▶ **Collected data**:
- Opening Delimiter -

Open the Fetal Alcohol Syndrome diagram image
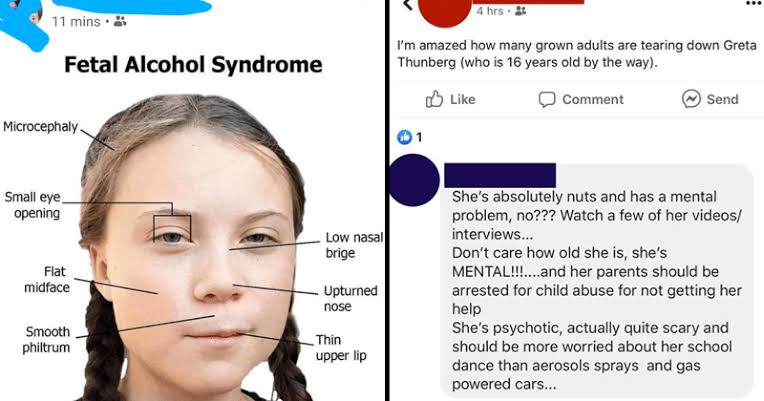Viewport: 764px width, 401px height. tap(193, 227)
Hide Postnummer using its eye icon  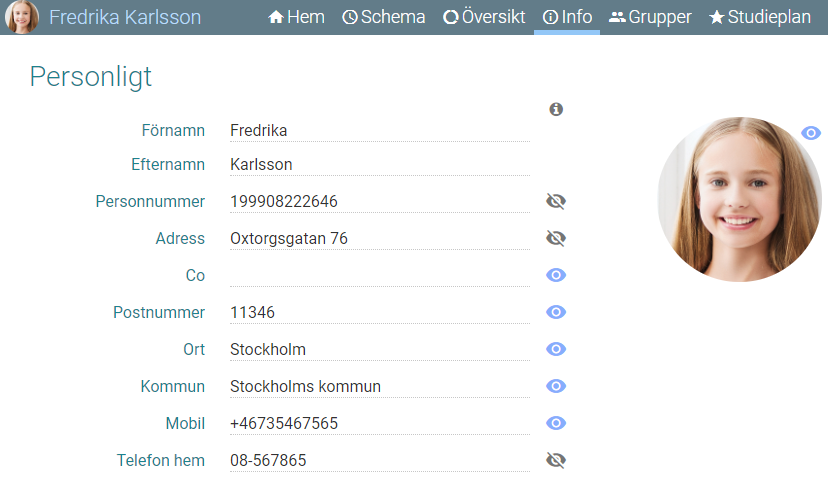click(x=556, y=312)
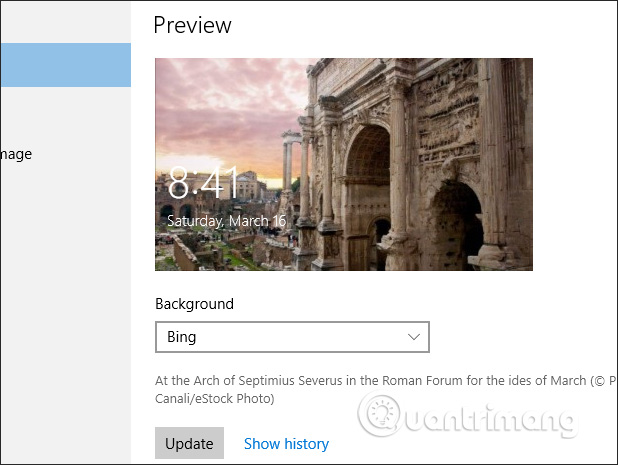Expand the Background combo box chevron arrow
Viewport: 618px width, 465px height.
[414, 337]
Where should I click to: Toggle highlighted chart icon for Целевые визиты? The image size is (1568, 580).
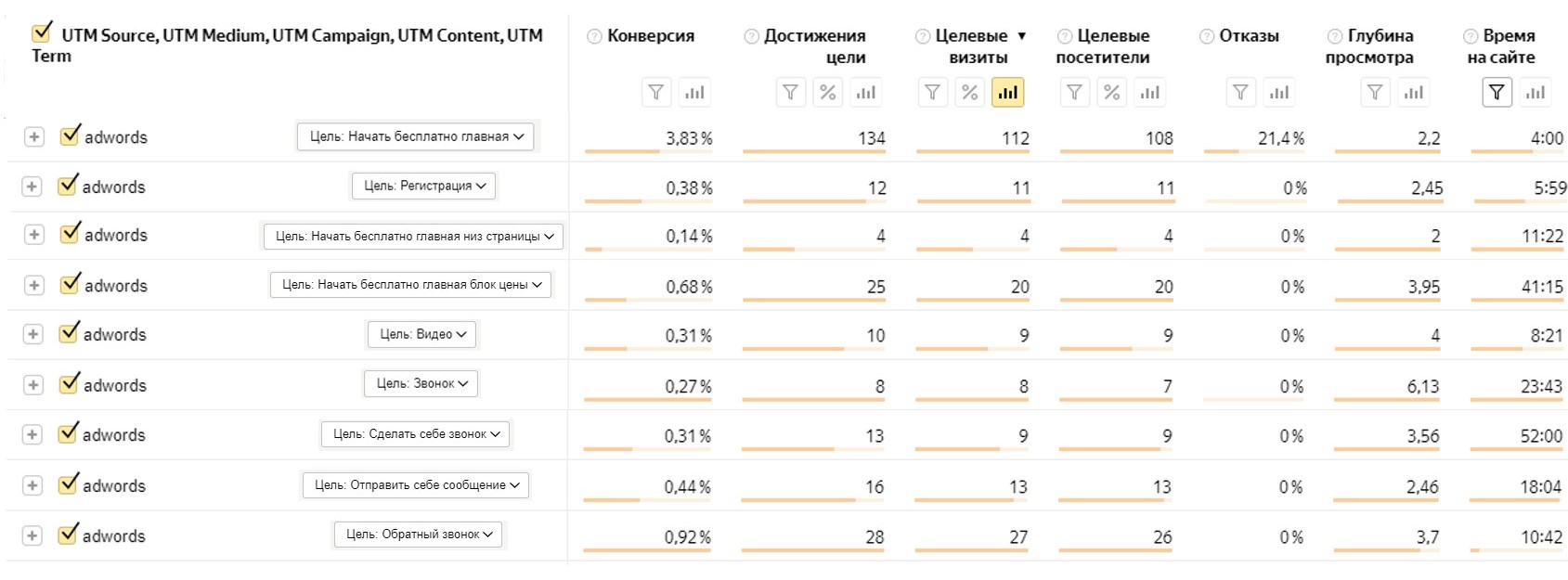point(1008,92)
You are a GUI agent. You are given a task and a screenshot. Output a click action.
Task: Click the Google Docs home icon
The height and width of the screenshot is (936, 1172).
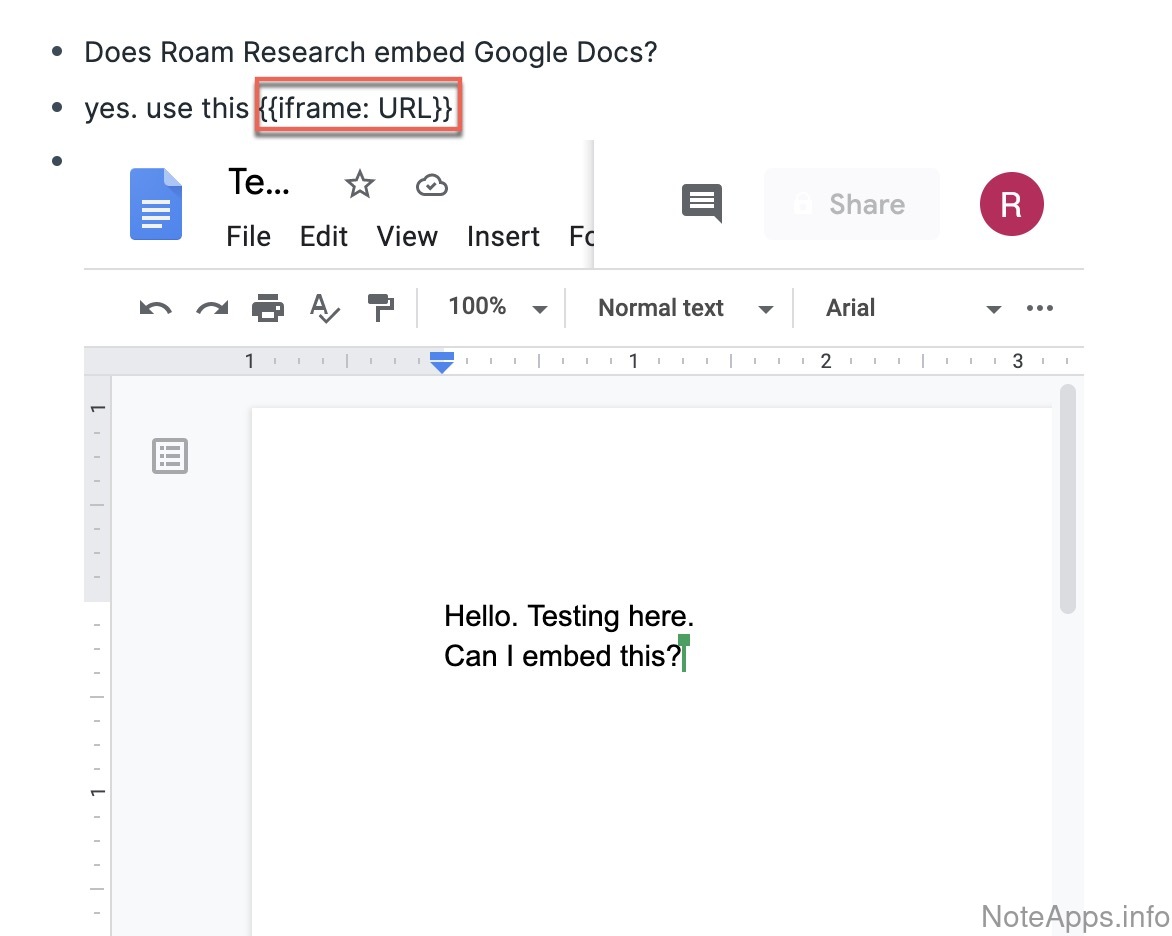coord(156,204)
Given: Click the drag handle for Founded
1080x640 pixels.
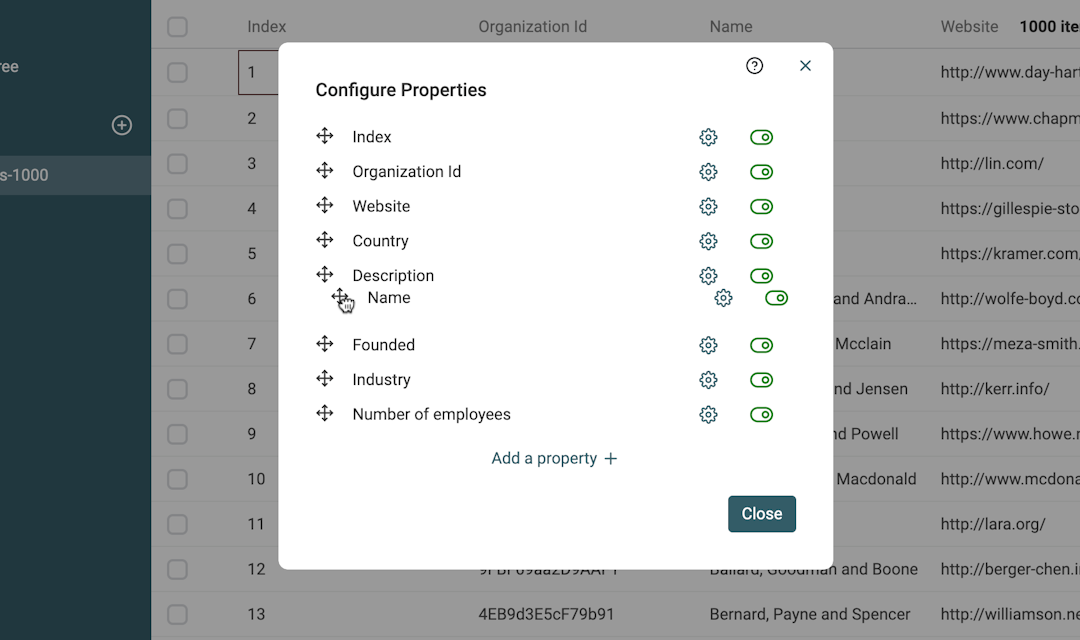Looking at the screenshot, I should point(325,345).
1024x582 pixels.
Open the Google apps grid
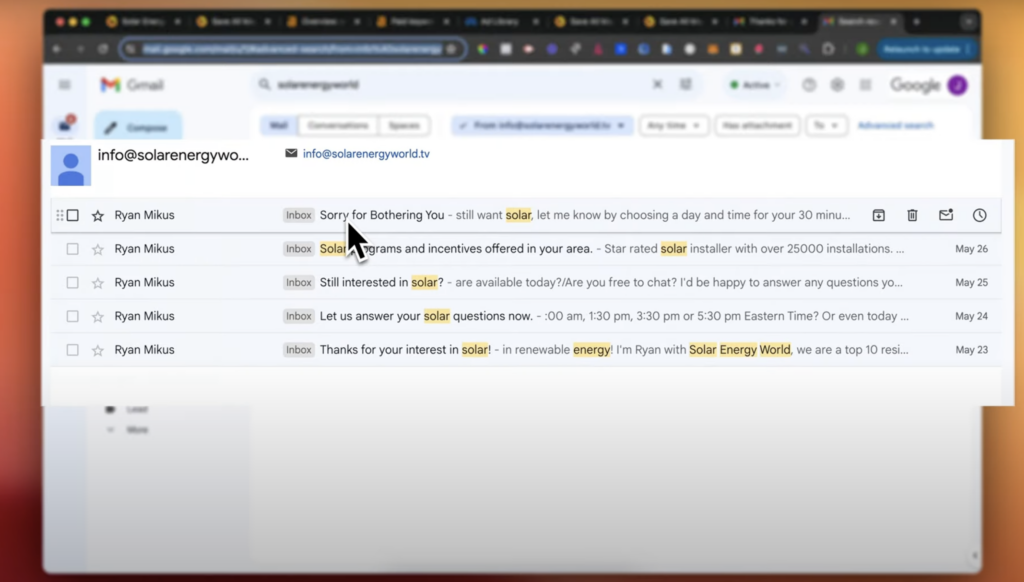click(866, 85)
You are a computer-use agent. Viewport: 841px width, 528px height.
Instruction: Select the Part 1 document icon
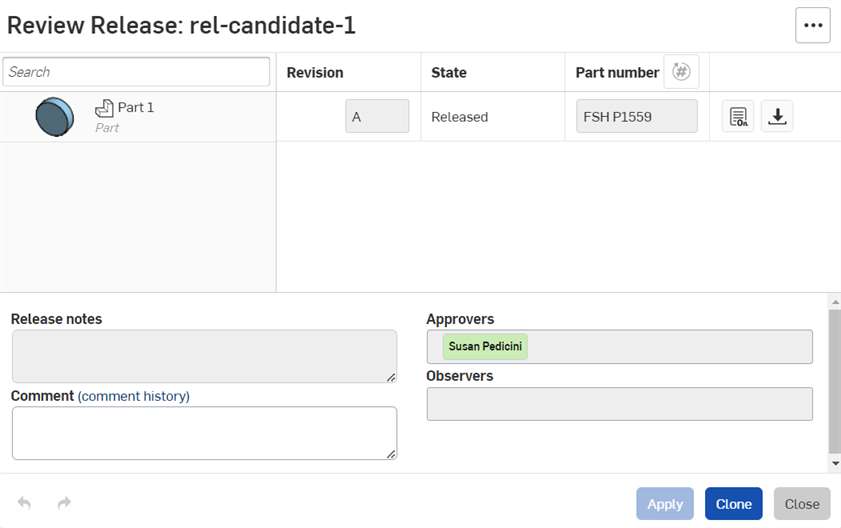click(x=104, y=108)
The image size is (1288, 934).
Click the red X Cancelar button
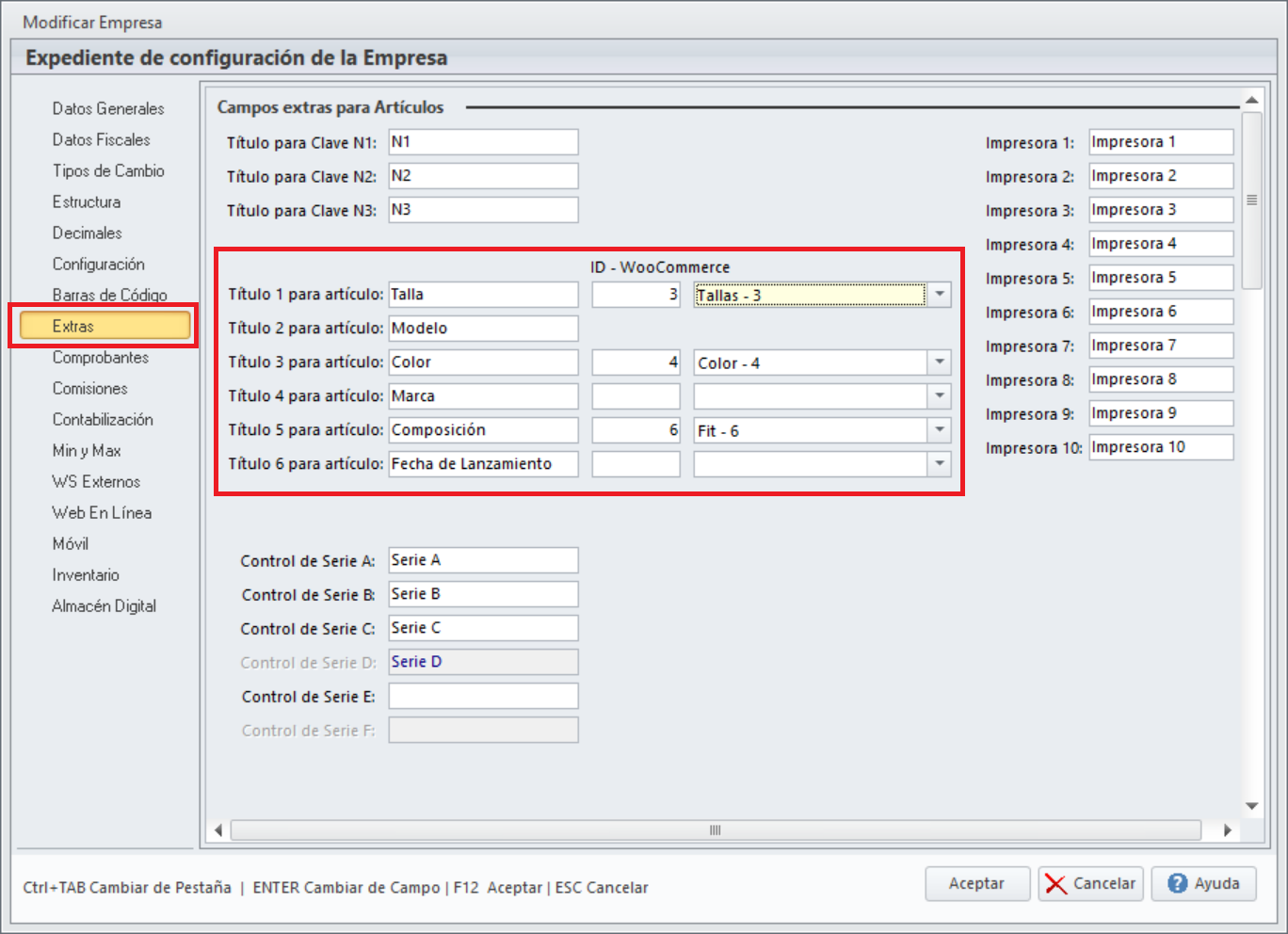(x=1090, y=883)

- Closing Delimiter -

▶ **INSTRUCTIONS FOR THE TASK**:
Please state how many lines in the records above hold the word "agent", giving only the number.

▶ **ANSWER BOX**:
2